A. W. H. Pearsall
From Wikipedia, the free encyclopedia
From Wikipedia, the free encyclopedia
Alan William Halliday Pearsall ISO, (born in Leeds on 14 November 1925 - died in London on 31 March 2006) was a naval and railway historian, who served for thirty years from 1955 to 1985 on the staff of the National Maritime Museum, Greenwich.
The eldest son of William Harold Pearsall, (1891–1964), FRS, and professor of freshwater biology at Sheffield University and Manchester University, and his wife Marjorie Williamson, a lecturer in botany, was born at Leeds, while his parents were both lecturers at the University of Leeds. Illness prevented him from attending school between the years of 9 and 13. On completing Grammar School at Morecambe in 1942, he volunteered to join the Royal Navy as a 17-year-old and served in India. After demobilisation and a year of recovery from tropical illness, Pearsall went on to Trinity Hall, Cambridge, where he read history. Completing his degree, he began graduate work in naval history under Professor Gerald S. Graham at King's College London, but did not complete his doctorate.
Encouraged by Graham, Pearsall took a position as a general assistant at the National Maritime Museum in 1955, rising to become Curator of Manuscripts in the 1960s, and then Historian, before he retired in 1985. On his retirement, he was appointed to the Imperial Service Order in recognition of his wide-ranging knowledge of five centuries of British naval history and, as one obituarist characterised it, "his extraordinary value as adviser, teacher and scholarly oracle to colleagues at Greenwich, and to the wider specialist communities and information-seeking public that the museum serves". Although he published no major single work of his own, he published a variety of authoritative articles informed by his deep knowledge of archival materials. Most importantly, his scholarly and informative advice was acknowledged in hundreds of works written by three generations of naval historians.
Pearsall was a member of numerous learned organisations associated with his passionate interests in British naval history, railway history, and fortifications.

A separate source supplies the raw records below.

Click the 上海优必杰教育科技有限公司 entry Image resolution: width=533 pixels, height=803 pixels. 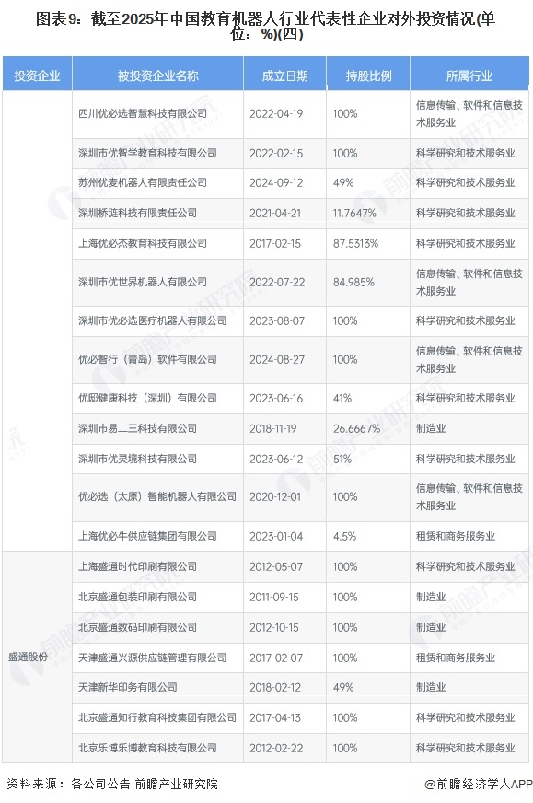[x=143, y=243]
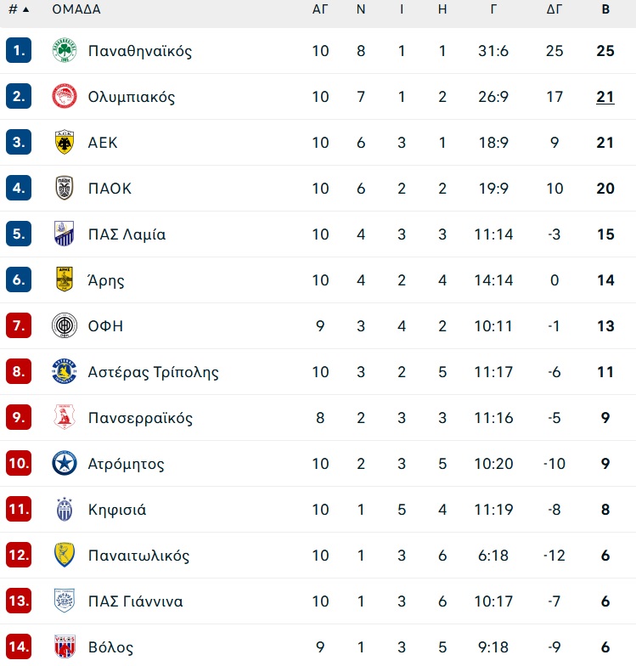Viewport: 636px width, 666px height.
Task: Select the Βόλος red-blue crest
Action: click(65, 647)
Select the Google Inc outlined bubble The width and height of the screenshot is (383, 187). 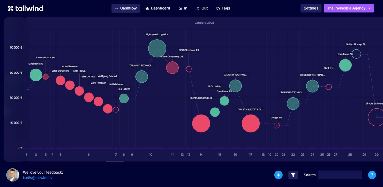(x=277, y=126)
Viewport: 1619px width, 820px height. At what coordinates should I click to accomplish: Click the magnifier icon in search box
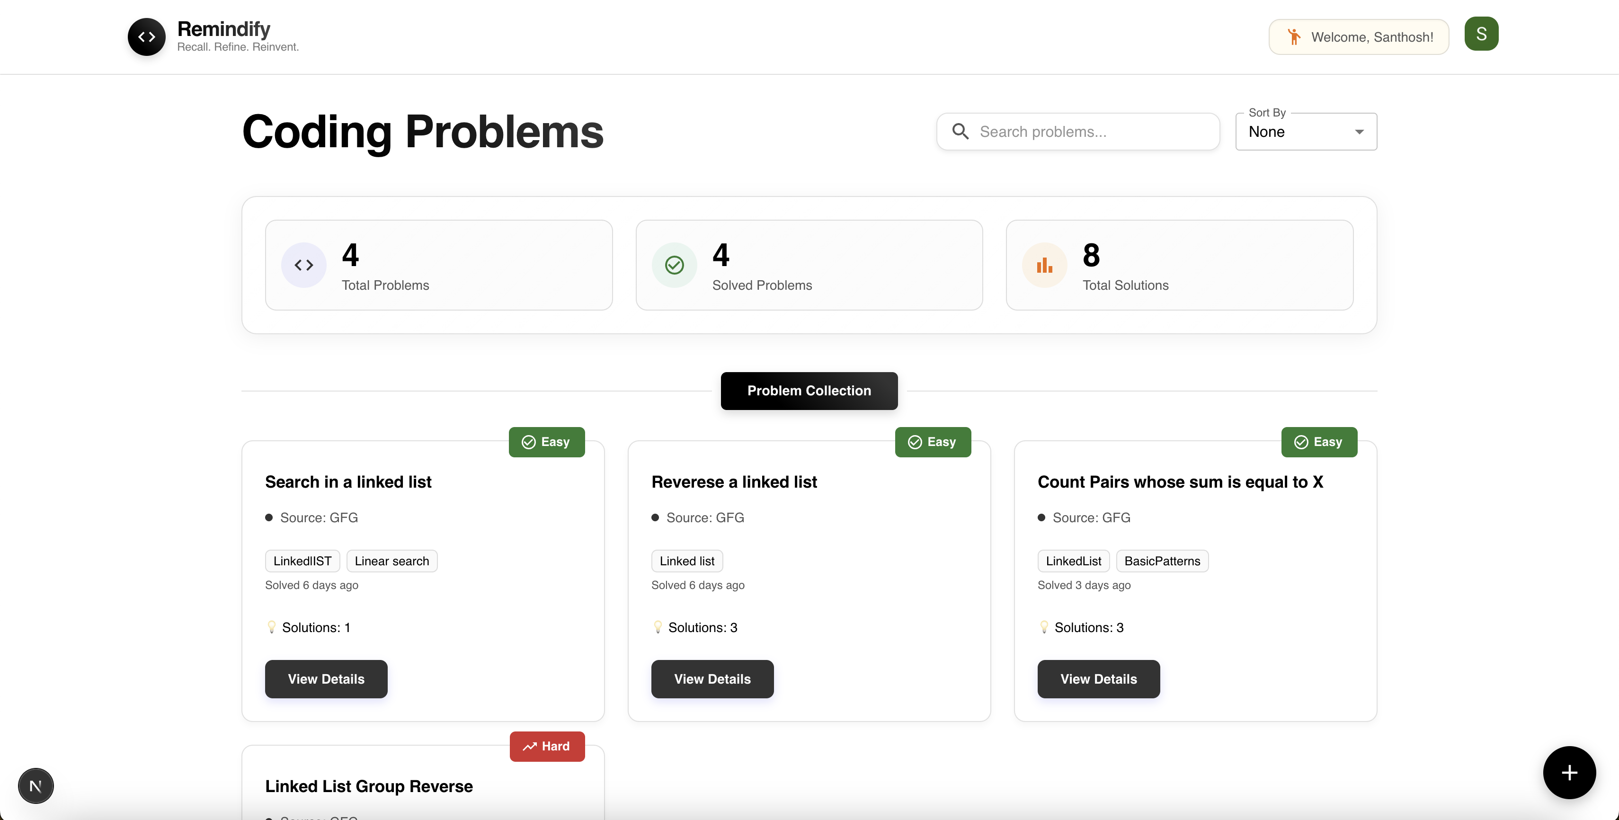(960, 131)
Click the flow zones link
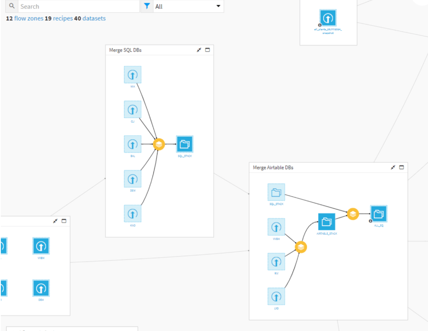 [28, 18]
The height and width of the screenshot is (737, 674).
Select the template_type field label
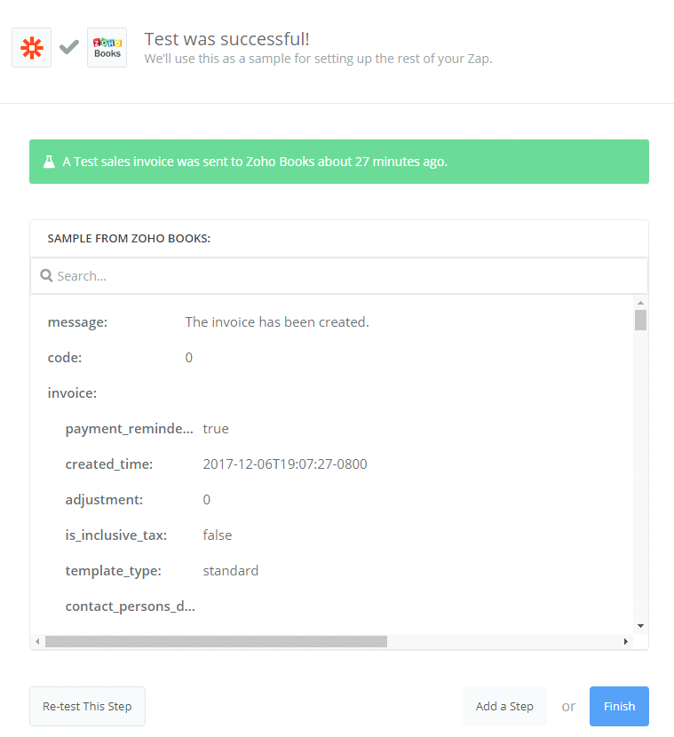pyautogui.click(x=113, y=571)
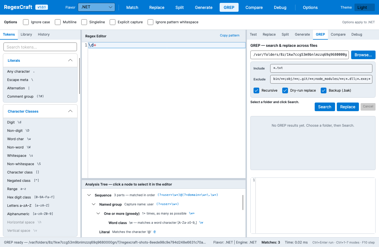The width and height of the screenshot is (379, 247).
Task: Switch to the Debug mode in top bar
Action: [280, 7]
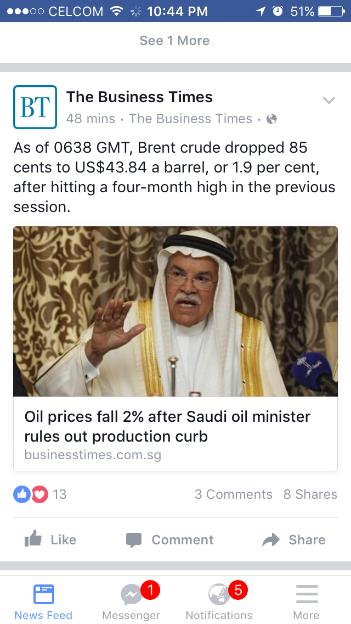View the 3 Comments
The height and width of the screenshot is (624, 351).
click(x=233, y=494)
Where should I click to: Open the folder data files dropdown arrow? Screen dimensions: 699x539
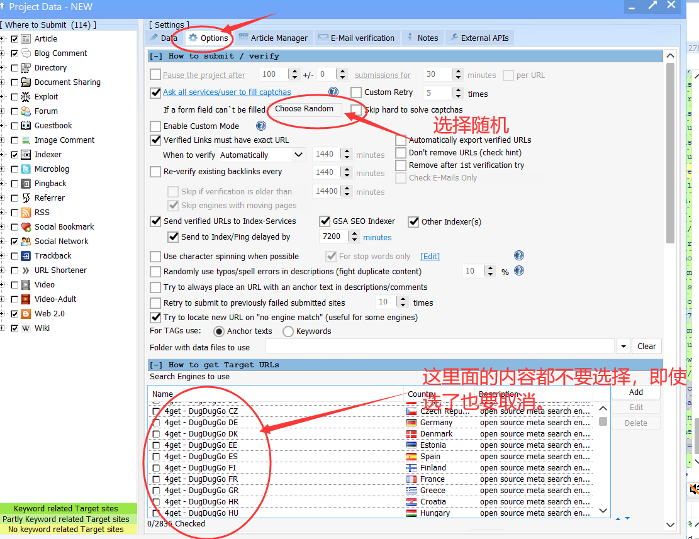pyautogui.click(x=623, y=346)
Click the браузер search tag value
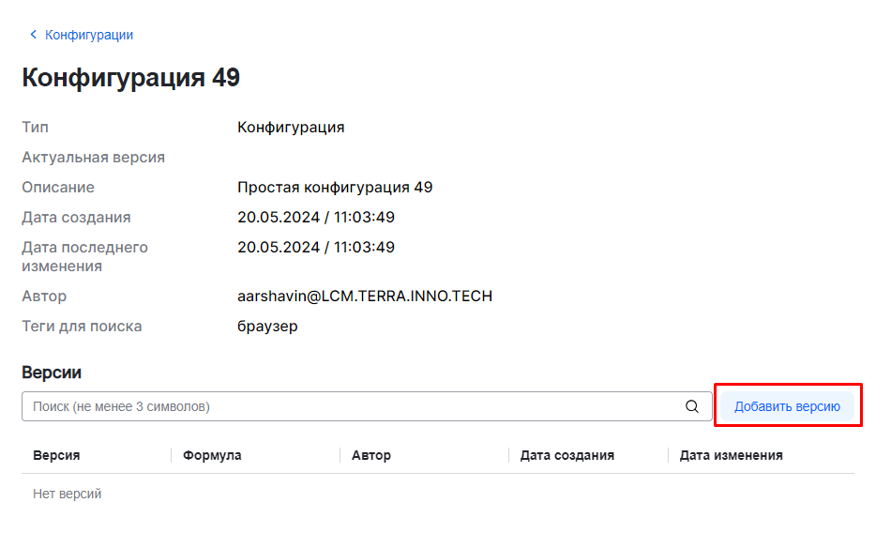 pos(267,327)
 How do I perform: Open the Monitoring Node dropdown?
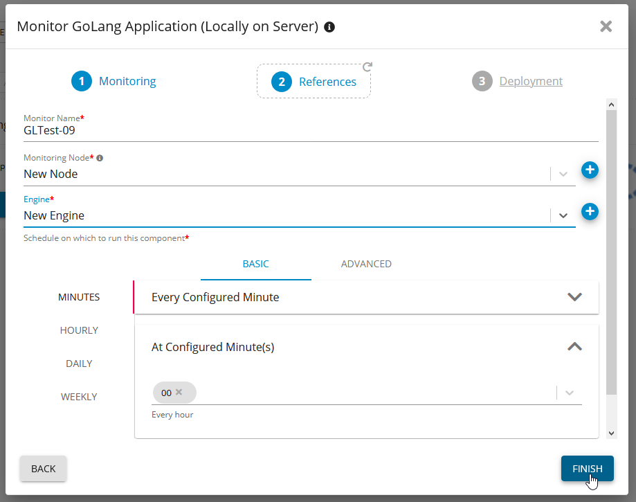(x=563, y=174)
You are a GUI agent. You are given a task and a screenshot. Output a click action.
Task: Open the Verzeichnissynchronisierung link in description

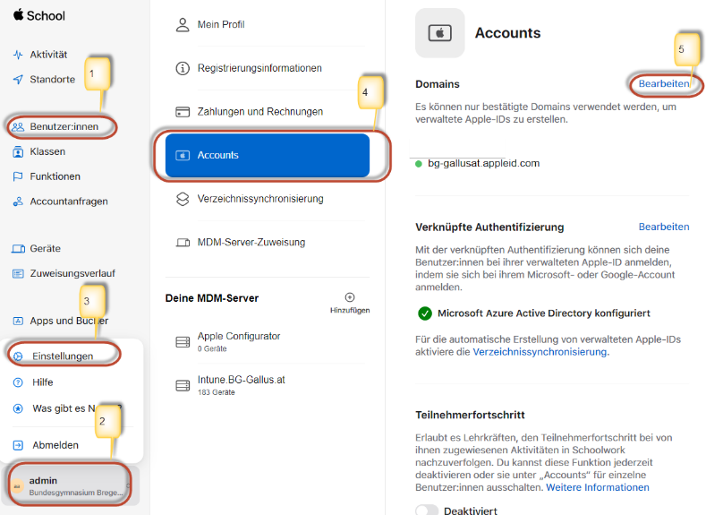(x=540, y=352)
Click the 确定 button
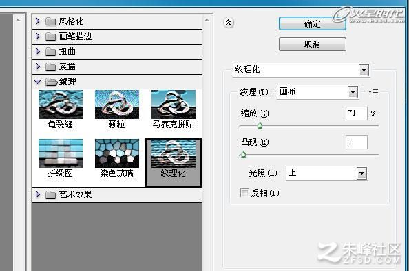Screen dimensions: 409x271 point(313,23)
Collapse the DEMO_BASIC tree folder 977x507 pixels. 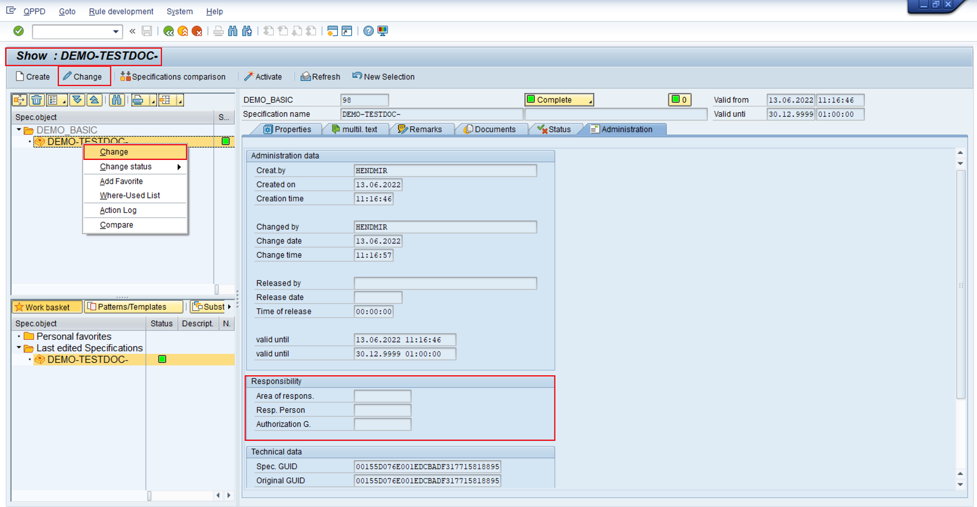tap(19, 130)
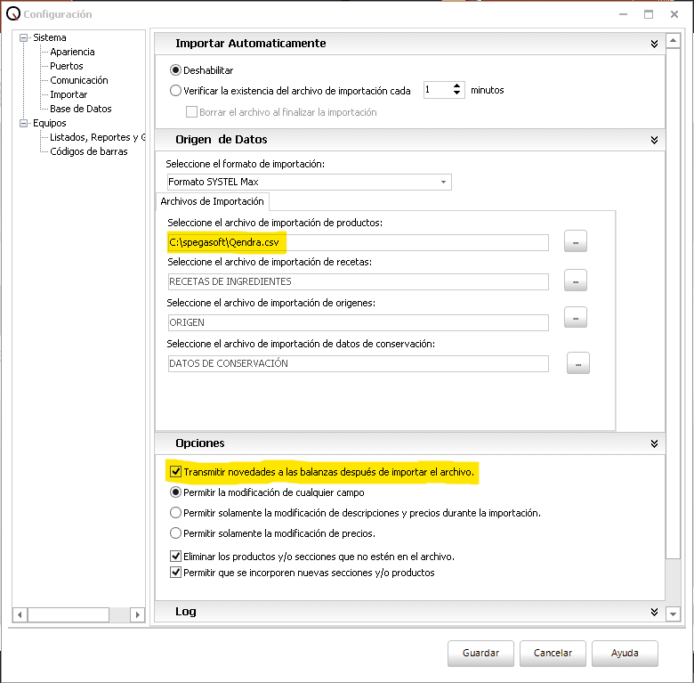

His most important work, however, was done in connection with the Navy Records Society, which he served as a member of Council and as vice president, as well as editing 80 pages of documents on the nineteenth century in the Society's Centenary volume published in 1993. In addition, he contributed numerous articles to the Oxford Dictionary of National Biography (2004).
Vol. 131 (1993), edited by John B. Hattendorf, R. J. B. Knight, A.W.H. Pearsall, N. A. M. Rodger, and Geoffrey Till.